Chapter 537 Voiding Dysfunction
Diurnal Incontinence
Daytime incontinence not secondary to neurologic abnormalities is common in children (Chapter 21.3). At age 5 yr, 95% have been dry during the day at some time and 92% are dry. At 7 yr, 96% are dry, although 15% have significant urgency at times. At 12 yr, 99% are dry during the day. The most common cause of daytime incontinence is an overactive bladder. Table 537-1 lists the causes of diurnal incontinence in children.
Important points in the history include the pattern of incontinence, including the frequency, the volume of urine lost during incontinent episodes, whether the incontinence is associated with urgency or giggling, whether it occurs after voiding, and whether the incontinence is continuous. The frequency of voiding and whether there is nocturnal enuresis, a strong, continuous urinary stream, or sensation of incomplete bladder emptying should be assessed. A diary of when the child voids and whether the child was wet or dry is helpful. Other urologic problems such as urinary tract infections (UTIs), reflux, neurologic disorders, or a family history of duplication anomalies should be assessed. Bowel habits also should be evaluated, because incontinence is common in children with constipation and/or encopresis. Diurnal incontinence can occur in girls with a history of sexual abuse. Physical examination is directed at identifying signs of organic causes of incontinence: short stature, hypertension, enlarged kidneys and/or bladder, constipation, labial adhesion, ureteral ectopy, back or sacral anomalies (see Fig. 536-4), and neurologic abnormalities.

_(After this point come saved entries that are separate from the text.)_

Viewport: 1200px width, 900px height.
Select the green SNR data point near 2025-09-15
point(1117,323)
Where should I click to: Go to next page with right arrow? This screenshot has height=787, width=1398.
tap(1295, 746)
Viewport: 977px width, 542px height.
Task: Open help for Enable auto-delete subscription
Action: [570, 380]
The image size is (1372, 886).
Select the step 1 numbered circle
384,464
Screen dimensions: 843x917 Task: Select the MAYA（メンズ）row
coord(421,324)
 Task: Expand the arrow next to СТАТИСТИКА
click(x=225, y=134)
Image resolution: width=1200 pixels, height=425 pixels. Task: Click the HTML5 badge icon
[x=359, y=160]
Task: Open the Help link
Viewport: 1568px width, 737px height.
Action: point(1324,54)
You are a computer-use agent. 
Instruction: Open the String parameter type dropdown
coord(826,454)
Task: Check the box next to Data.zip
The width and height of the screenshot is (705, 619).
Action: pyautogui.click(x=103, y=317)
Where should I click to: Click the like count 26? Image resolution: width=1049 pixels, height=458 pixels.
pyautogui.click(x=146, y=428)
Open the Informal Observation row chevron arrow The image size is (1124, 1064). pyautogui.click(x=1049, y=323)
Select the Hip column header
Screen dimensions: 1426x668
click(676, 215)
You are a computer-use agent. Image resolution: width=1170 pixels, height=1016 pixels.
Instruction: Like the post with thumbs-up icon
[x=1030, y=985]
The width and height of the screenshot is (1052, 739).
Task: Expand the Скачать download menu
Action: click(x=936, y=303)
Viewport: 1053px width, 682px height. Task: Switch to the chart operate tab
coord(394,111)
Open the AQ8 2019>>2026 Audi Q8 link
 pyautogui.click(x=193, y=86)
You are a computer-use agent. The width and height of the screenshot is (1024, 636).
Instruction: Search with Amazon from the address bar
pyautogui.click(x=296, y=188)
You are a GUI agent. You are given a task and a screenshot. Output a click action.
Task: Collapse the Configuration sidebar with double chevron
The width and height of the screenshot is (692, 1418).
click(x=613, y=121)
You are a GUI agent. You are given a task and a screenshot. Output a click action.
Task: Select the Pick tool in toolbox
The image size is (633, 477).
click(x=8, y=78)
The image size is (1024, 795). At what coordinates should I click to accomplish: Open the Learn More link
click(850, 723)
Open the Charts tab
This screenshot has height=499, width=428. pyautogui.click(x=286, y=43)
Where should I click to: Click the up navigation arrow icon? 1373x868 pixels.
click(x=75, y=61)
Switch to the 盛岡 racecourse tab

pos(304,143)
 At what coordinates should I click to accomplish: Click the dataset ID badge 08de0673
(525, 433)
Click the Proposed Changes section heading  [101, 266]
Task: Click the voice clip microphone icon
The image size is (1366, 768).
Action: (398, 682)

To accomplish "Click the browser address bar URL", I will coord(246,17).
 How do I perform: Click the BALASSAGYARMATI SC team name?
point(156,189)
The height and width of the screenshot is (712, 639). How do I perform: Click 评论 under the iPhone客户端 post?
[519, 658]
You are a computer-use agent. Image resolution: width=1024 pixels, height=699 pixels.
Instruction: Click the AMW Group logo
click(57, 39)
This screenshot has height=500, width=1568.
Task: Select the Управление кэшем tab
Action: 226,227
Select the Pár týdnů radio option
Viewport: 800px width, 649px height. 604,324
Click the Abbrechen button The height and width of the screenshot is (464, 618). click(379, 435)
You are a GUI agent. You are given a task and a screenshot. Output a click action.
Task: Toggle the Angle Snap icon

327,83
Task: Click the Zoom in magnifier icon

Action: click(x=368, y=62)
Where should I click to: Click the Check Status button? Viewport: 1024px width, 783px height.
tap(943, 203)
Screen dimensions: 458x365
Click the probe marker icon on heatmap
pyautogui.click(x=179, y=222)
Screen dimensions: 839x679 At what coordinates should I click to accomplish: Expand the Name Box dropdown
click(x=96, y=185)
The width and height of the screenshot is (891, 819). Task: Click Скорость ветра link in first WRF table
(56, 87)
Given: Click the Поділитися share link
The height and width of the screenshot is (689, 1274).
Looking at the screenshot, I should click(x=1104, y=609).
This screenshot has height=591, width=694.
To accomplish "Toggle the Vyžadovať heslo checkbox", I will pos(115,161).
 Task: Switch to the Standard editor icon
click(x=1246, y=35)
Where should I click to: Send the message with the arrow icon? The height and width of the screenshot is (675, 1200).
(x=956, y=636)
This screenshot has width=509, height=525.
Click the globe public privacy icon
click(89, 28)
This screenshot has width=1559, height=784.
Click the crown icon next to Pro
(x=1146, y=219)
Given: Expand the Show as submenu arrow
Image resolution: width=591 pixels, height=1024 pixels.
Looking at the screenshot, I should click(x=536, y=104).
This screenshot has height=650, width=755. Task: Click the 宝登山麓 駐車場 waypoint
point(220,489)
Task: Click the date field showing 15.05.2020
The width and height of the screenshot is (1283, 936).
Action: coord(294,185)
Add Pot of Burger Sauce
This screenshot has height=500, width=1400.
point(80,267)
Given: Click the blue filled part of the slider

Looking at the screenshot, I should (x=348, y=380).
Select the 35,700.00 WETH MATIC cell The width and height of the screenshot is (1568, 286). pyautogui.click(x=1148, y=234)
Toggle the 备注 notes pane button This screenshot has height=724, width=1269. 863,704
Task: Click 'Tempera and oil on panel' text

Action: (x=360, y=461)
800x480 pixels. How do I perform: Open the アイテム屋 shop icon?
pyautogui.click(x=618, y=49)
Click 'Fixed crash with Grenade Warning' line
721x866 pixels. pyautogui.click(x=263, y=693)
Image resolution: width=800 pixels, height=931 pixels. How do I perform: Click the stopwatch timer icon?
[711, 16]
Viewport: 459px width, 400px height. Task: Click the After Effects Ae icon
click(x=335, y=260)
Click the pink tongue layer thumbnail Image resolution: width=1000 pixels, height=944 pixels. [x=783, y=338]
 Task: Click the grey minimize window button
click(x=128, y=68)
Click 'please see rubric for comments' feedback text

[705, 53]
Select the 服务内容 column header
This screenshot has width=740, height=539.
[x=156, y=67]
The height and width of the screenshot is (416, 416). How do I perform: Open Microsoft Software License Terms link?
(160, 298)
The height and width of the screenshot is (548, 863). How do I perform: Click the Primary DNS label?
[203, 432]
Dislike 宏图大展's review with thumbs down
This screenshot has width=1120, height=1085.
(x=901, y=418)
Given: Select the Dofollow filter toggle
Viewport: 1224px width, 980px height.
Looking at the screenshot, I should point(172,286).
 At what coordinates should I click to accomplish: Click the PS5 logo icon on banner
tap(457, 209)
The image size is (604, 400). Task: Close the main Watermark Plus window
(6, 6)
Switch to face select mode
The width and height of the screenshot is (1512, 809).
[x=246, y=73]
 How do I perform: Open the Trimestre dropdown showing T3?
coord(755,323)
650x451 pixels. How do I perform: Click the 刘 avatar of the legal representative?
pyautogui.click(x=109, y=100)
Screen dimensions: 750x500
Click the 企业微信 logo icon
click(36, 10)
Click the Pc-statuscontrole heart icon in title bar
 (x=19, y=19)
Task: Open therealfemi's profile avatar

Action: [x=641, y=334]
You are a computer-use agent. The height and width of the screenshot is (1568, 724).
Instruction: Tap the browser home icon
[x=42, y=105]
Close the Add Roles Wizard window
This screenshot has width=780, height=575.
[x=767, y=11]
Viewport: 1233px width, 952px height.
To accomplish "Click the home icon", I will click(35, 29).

Assessment tools include urinalysis, with culture if indicated; bladder diary (recorded times and volumes voided, whether wet or dry); postvoid residual urine volume (generally obtained by bladder scan); Dysfunctional Voiding Symptom Score (Fig. 537-1); Bristol Stool Form Score (Fig. 537-2); and uroflow with or without EMG (noninvasive assessment of urinary flow pattern and measurement of external sphincter activity). Imaging is performed in children who have significant physical findings, a family history of urinary tract anomalies or UTIs, and those who do not respond to therapy appropriately. A renal ultrasonogram with or without a voiding cystourethrogram (VCUG) is indicated. Urodynamics should be performed if there is evidence of neurologic disease and may be helpful if empirical therapy is ineffective.
Overactive Bladder
Children with an overactive bladder typically exhibit urinary frequency, urgency, and urge incontinence. Often a girl will squat down on her foot to try to prevent incontinence (termed Vincent’s curtsy). The bladder in these children is functionally, but not anatomically, smaller than normal and exhibits strong uninhibited contractions. Approximately 25% of children with nocturnal enuresis also have symptoms of an overactive bladder. Many children indicate they do not feel the need to urinate, even just before they are incontinent. In girls, a history of recurrent UTI is common, but incontinence can persist long after infections are brought under control. It is not clear in these cases if the voiding dysfunction is a sequela of the UTIs or if the voiding dysfunction predisposes to recurrent UTIs. In girls, voiding cystourethrography often shows a dilated urethra (“spinning top deformity,” Fig. 537-3) and narrowed bladder neck with bladder wall hypertrophy. The urethral finding results from inadequate relaxation of the external urinary sphincter. Constipation is common and should be treated, particularly with any child with Bristol Stool Score 1 or 2.
Non-Neurogenic Neurogenic Bladder (Hinman Syndrome)
Hinman syndrome is a more serious but less common disorder involving failure of the external sphincter to relax during voiding in children without neurologic abnormalities. Children with this syndrome, also called detrusor-sphincter dyssynergia, typically exhibit a staccato stream, day and night wetting, recurrent UTIs, constipation, and encopresis. Evaluation of affected children often reveals vesicoureteral reflux, a trabeculated bladder, and a decreased urinary flow rate with an intermittent pattern (Fig. 537-4). In severe cases, hydronephrosis, renal insufficiency, and even end-stage renal disease can occur. The pathogenesis of this syndrome is thought to involve learning abnormal voiding habits during toilet training; the syndrome is rarely seen in infants. Urodynamic studies and magnetic resonance imaging of the spine are indicated to rule out a neurologic cause for the bladder dysfunction.